Aim of the task: Within the entries that follow, report how many lines contain the word "Enable", giving the number by itself.

┌─ Material shown

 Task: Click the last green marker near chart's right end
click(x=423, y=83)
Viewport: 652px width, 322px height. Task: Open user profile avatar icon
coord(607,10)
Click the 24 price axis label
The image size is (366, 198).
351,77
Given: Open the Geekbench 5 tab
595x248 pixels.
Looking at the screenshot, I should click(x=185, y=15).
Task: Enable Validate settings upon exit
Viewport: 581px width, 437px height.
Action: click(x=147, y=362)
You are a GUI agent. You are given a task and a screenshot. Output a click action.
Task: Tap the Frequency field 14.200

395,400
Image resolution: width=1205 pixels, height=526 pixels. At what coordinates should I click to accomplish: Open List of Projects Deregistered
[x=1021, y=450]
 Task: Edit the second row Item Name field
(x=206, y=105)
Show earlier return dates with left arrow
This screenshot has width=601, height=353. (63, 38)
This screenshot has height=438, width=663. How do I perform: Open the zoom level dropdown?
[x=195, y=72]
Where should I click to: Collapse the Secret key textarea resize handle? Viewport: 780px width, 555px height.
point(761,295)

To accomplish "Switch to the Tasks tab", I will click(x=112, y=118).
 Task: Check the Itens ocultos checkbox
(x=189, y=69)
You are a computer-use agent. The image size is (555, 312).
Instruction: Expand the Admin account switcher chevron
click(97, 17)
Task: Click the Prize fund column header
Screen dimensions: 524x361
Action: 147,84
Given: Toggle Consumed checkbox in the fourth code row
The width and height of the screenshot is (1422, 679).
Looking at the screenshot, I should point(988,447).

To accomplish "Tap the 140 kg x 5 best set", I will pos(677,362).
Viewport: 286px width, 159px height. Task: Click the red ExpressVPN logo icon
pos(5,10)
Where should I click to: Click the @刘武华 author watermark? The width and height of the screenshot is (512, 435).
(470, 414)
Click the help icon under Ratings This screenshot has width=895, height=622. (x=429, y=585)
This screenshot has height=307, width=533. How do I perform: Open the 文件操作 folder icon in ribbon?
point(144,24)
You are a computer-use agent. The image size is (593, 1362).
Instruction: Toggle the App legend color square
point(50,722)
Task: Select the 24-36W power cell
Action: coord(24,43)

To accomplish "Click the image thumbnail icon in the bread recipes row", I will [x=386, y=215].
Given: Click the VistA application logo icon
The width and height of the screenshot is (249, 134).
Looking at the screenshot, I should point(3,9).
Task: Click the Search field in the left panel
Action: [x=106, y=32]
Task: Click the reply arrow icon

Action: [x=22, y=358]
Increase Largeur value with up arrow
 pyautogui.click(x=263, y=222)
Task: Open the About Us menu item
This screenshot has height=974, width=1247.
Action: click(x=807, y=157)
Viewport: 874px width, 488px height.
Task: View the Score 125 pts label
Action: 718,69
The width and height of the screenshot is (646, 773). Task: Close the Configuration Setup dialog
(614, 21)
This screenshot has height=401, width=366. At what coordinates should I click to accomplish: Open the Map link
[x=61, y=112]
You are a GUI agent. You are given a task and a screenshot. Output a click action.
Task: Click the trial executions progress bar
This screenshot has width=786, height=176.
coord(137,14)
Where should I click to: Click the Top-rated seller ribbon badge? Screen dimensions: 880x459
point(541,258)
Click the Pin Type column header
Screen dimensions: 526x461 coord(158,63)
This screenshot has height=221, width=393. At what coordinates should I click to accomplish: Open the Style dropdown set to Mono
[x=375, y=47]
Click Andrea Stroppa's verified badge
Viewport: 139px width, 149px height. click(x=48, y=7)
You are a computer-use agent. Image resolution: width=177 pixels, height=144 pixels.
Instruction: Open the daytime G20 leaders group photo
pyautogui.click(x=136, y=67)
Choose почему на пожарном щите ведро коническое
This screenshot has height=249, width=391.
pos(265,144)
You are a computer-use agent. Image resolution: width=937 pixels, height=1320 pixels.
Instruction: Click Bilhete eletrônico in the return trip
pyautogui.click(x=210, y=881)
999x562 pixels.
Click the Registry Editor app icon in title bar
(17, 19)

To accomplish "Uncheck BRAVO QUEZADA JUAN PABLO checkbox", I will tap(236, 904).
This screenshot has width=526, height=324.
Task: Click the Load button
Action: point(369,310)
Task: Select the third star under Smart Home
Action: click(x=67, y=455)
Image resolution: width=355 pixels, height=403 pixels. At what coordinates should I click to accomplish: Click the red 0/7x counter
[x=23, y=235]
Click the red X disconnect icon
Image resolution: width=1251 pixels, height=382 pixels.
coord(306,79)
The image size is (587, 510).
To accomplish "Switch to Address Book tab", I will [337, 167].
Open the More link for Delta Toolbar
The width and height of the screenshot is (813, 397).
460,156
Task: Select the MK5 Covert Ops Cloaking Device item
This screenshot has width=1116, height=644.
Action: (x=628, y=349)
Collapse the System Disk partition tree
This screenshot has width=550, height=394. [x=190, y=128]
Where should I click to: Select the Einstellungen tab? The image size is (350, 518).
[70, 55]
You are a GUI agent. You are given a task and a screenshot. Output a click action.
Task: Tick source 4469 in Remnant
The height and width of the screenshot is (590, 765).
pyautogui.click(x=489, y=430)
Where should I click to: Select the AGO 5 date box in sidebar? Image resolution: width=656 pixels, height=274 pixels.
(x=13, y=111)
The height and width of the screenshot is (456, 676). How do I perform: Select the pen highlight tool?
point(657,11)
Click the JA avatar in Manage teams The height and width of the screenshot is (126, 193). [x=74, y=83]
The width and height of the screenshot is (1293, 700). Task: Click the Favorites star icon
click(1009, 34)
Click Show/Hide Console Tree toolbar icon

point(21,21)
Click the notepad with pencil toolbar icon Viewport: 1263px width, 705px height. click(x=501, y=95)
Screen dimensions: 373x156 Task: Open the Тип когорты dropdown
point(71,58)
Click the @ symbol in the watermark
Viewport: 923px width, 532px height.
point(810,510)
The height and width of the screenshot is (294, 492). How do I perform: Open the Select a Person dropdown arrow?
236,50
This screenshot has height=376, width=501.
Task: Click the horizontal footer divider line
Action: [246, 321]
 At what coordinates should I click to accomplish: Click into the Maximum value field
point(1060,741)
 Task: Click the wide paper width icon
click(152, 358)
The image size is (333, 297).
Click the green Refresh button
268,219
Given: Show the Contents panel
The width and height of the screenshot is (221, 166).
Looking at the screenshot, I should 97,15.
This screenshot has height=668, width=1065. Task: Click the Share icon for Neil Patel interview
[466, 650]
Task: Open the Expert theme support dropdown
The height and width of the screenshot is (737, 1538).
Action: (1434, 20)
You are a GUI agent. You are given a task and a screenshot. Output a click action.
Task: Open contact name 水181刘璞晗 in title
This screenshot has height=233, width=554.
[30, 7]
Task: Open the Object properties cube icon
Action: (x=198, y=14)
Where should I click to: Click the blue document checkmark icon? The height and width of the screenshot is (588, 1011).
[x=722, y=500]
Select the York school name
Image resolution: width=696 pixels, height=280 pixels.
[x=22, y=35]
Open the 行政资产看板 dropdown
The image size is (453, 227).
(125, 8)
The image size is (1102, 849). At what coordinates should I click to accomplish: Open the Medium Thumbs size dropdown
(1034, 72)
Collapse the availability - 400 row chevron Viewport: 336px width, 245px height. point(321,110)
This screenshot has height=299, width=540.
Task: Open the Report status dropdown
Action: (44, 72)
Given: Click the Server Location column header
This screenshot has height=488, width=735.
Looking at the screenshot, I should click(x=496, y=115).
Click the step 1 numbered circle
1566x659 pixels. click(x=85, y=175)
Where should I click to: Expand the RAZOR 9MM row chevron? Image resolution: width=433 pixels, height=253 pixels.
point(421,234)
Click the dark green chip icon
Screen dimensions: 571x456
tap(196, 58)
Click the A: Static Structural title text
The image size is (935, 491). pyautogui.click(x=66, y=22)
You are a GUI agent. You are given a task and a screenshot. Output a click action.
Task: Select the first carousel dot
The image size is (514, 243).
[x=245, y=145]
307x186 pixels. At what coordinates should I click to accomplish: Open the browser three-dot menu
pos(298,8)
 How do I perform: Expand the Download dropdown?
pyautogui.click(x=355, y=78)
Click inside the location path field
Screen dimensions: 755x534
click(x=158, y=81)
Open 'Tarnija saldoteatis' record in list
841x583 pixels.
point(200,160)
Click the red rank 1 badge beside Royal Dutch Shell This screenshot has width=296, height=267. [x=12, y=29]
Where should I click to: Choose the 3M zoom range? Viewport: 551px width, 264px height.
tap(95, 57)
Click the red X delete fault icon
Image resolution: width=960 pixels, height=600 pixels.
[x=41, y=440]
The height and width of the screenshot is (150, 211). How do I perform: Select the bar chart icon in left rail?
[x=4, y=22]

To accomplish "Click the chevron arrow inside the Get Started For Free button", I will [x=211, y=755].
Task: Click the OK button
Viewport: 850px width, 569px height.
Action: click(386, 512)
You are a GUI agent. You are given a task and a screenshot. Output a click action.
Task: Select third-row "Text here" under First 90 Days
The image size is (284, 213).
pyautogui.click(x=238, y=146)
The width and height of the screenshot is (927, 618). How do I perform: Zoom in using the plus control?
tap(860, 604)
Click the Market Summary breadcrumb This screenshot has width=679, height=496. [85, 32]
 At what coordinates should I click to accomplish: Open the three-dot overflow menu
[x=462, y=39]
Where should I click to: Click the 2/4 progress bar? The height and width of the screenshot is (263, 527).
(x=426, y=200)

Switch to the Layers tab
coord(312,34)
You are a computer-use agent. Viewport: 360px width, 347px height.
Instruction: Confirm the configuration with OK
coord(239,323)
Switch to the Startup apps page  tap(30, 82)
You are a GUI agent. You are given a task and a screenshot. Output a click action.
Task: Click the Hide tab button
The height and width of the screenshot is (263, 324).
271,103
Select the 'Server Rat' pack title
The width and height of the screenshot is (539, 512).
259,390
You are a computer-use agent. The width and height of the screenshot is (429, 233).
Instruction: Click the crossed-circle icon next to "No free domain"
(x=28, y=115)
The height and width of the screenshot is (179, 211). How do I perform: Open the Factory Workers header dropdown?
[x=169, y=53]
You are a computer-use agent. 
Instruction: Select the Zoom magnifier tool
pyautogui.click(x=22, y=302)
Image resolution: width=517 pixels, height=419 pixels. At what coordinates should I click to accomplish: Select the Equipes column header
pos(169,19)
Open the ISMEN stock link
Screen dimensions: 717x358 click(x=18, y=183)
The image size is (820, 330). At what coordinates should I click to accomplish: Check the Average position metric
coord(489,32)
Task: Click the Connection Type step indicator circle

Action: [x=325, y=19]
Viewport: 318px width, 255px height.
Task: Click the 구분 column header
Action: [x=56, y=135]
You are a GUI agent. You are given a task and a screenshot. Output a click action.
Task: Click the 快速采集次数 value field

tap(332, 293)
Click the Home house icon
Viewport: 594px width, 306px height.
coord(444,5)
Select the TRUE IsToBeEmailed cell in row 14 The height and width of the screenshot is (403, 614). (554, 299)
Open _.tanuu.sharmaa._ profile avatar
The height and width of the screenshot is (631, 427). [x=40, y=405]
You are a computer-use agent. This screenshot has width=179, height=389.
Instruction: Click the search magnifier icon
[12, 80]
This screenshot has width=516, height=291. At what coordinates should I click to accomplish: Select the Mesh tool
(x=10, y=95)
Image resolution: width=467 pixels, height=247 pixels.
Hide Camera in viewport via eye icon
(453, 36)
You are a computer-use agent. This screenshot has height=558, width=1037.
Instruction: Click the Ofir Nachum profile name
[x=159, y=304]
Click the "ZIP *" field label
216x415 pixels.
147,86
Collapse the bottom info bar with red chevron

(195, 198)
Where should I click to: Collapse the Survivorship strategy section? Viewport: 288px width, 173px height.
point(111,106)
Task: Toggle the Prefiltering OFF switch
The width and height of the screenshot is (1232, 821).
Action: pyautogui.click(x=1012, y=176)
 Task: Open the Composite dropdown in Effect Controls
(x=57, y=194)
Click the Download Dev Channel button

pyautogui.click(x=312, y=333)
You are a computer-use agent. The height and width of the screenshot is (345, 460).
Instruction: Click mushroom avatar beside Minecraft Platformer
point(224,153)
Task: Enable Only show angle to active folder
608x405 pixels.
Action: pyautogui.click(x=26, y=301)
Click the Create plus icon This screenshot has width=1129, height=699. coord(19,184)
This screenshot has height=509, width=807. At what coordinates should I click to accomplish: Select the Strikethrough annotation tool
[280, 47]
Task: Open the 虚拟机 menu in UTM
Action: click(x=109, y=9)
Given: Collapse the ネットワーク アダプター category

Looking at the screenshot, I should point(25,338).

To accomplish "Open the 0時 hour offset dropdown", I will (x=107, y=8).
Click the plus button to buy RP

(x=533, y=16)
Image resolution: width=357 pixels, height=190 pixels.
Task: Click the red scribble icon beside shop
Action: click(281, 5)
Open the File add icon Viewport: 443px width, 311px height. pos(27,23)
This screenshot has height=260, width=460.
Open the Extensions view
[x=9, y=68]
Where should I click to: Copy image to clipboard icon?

└─

Answer to this problem: 2